Norbert Rönn
Die Schockwellen der politischen Beben vom 6. November beschäftigen die Menschen beiderseits des Atlantik. Den deutlichen Erfolg des Populisten Donald Trump bei den US-Präsidentschaftswahlen hatten viele noch nicht verdaut, da zerbricht wenige Stunden später in Berlin die Ampelregierung – und Deutschland, europäisches Kernland, steht ohne handlungsfähige Regierung da. „Eine zweifach erschütterte Welt“, titelte die „Süddeutsche Zeitung“. Die „Nachbeben“ dieses denkwürdigen Tages werden uns noch lange begleiten, vor allem der erneute Einzug Trumps ins Weiße Haus wird die Welt herausfordern.
Wahlforscher haben die unterschiedlichen Aspekte des Wahlergebnisses in den USA untersucht. Irritierend ist dies: Es sind die weißen Christen, die zu Trumps Sieg maßgeblich beigetragen haben – bei den Protestanten (mit den großen evangelikalen Gruppierungen) haben sie zu mehr als 70 Prozent Trump gewählt, unter den Katholiken zu rund 60 Prozent. Festzuhalten bleibt auch: Unter den Frauen dieser Wählergruppen konnte Trump deutlich weniger Stimmen gewinnen als unter den Männern. Insgesamt waren die „katholischen Stimmen“ für Trumps Sieg besonders wichtig, da sie in vielen Bundesstaaten den Ausschlag gaben. Säkulare Wähler, aber auch der jüdische und muslimische Bevölkerungsanteil, haben mehrheitlich Kamala Harris ihre Stimme gegeben.
Trump hatte im Wahlkampf aktiv die Unterstützung von religiösen Führern und Organisationen gesucht. Er stellte sich als Kämpfer für Religionsfreiheit dar und versprach, das „Glaubensbüro“ im Weißen Haus wieder einzurichten. Diese Ansätze und seine Ablehnung von Abtreibungen haben ihm geholfen, eine enge Bindung zu konservativen Christen aufzubauen, die sich von liberalen Positionen bei den Demokraten bedroht fühlen.

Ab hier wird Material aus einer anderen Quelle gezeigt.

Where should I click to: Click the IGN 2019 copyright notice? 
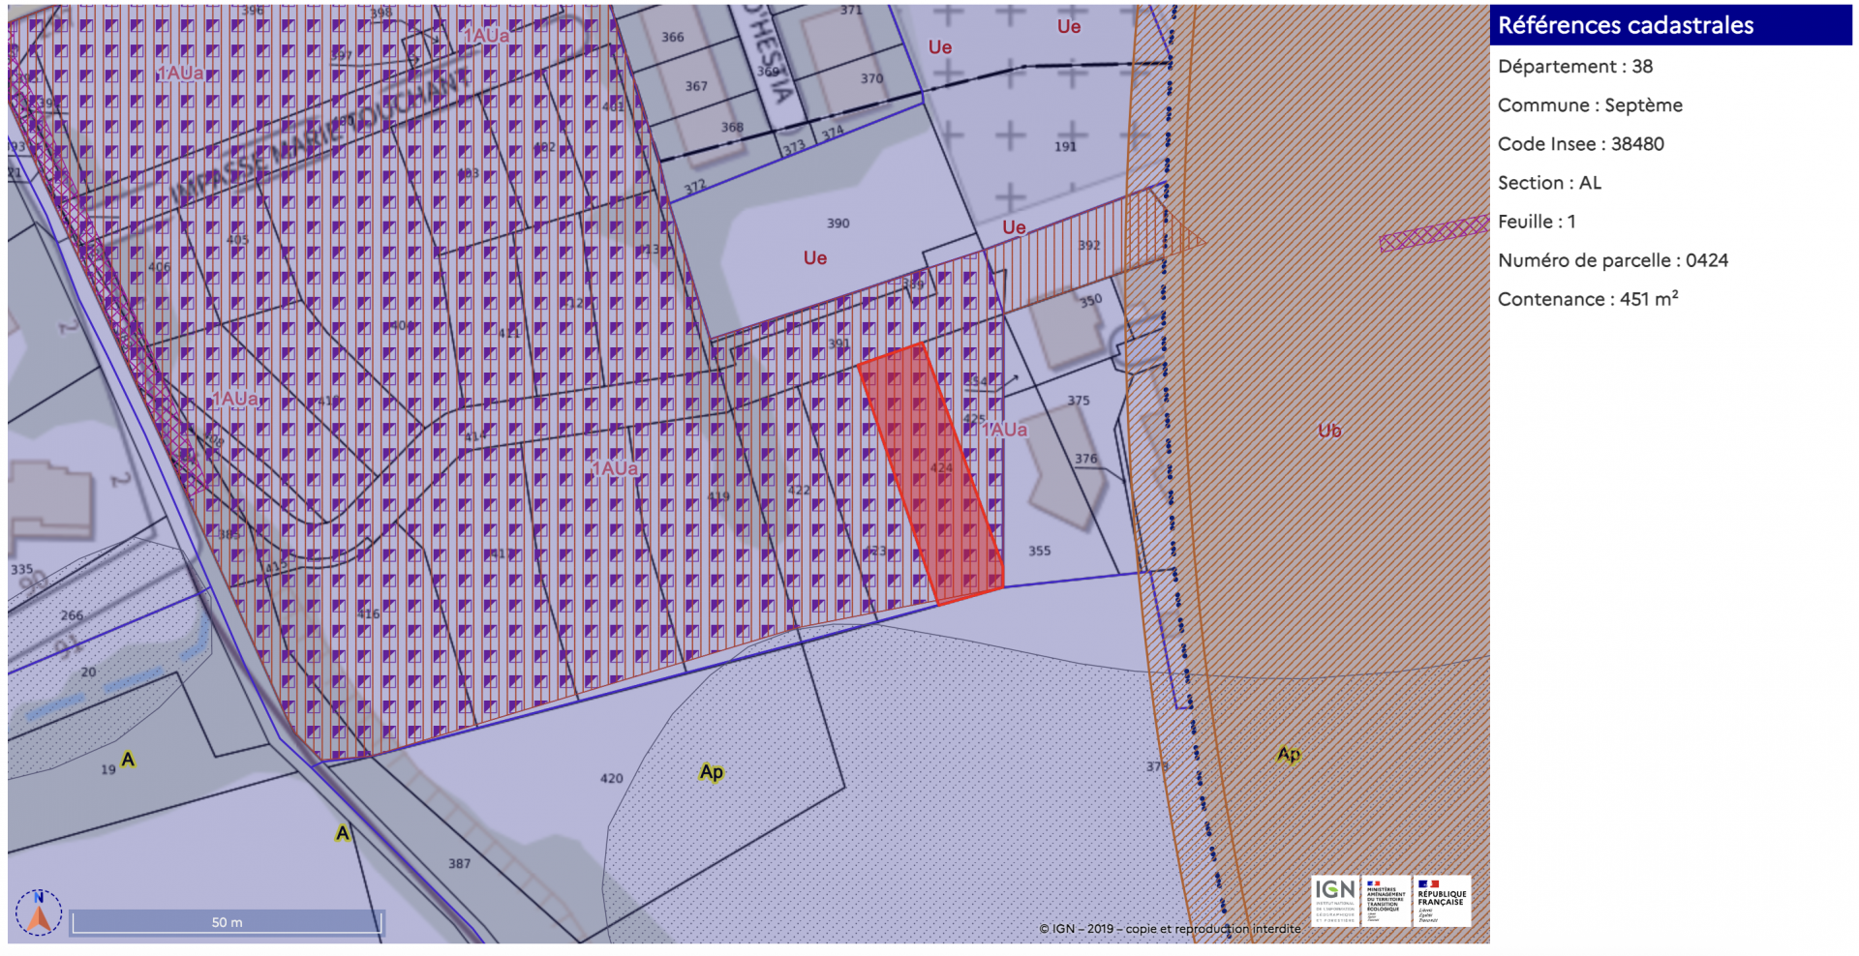tap(1170, 928)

Die Unterstützung Trumps durch evangelikale Christen hat teilweise fast schon etwas Sektenhaftes. Aber wie kommt es, dass in ihrer Mehrheit auch Katholiken einen Hassprediger und skrupellosen Populisten gewählt haben? Mit dieser Frage werden sich auch die amerikanischen Bischöfe beschäftigen müssen, die sich in eine „Abtreibungsfalle“ haben locken lassen. Mit einem „Tunnelblick“ auf die Unterstützung in dieser Frage haben sie Trumps Lügen und menschenverachtenden Äußerungen zum Beispiel über Migranten weitgehend ausgeblendet. Aber was passiert, wenn Trump demnächst ernst macht mit den angekündigten Massenabschiebungen? Gut möglich, dass diejenigen Katholiken, die in Trump den Verteidiger von christlichen Werten sehen, ihr blaues Wunder erleben.
Norbert Rönn, geboren 1955 in Grafschaft-Esch bei Bonn, war bis zu seiner Pensionierung im Jahr 2021 zwanzig Jahre Chefredakteur der Speyerer Bistumszeitung „der pilger“ und eines gleichnamigen überregionalen Magazins. Mit einem besonderen Interesse begleitet er journalistisch Entwicklungen in Ländern des globalen Südens sowie Themen zu den Bereichen Frieden, Gerechtigkeit und Bewahrung der Schöpfung.
Ich halte es für falsch, in der Auseinandersetzung mit Trump ihn immer nur zu beschimpfen als skrupellos, als Hassprediger, als Faschisten, als Demokratiegefährder, selbst wenn er das zum Teil ist. Viel wichtiger wäre, sauber und tiefgehend zu analysieren, warum die Wähler Trumps ihn wählen, welches ihre wirklichen Motive sind. Das falscheste wäre, auch die Wähler als Extremisten, Halbfaschisten anzusehen, als verstörte Irre, die man einfach nicht verstehen kann. Das sind sie nämlich nicht. Wer es so sieht, verbaut sich jedes Verstehen. Halb Amerika besteht nicht aus bedauerswerten Halbidioten.
Vielleicht hat einfach der normale Amerikaner, der den Dollar zweimal umdrehen muss und insgesamt ganz durchschnittlich tickt, über die abgehobenen Intelektuellen und über das woke Hollywood gesiegt.
Übrigens trifft viel des oben gesagten auch auf unsere Auseinanersetzung mit der AfD und ihren Wählern zu.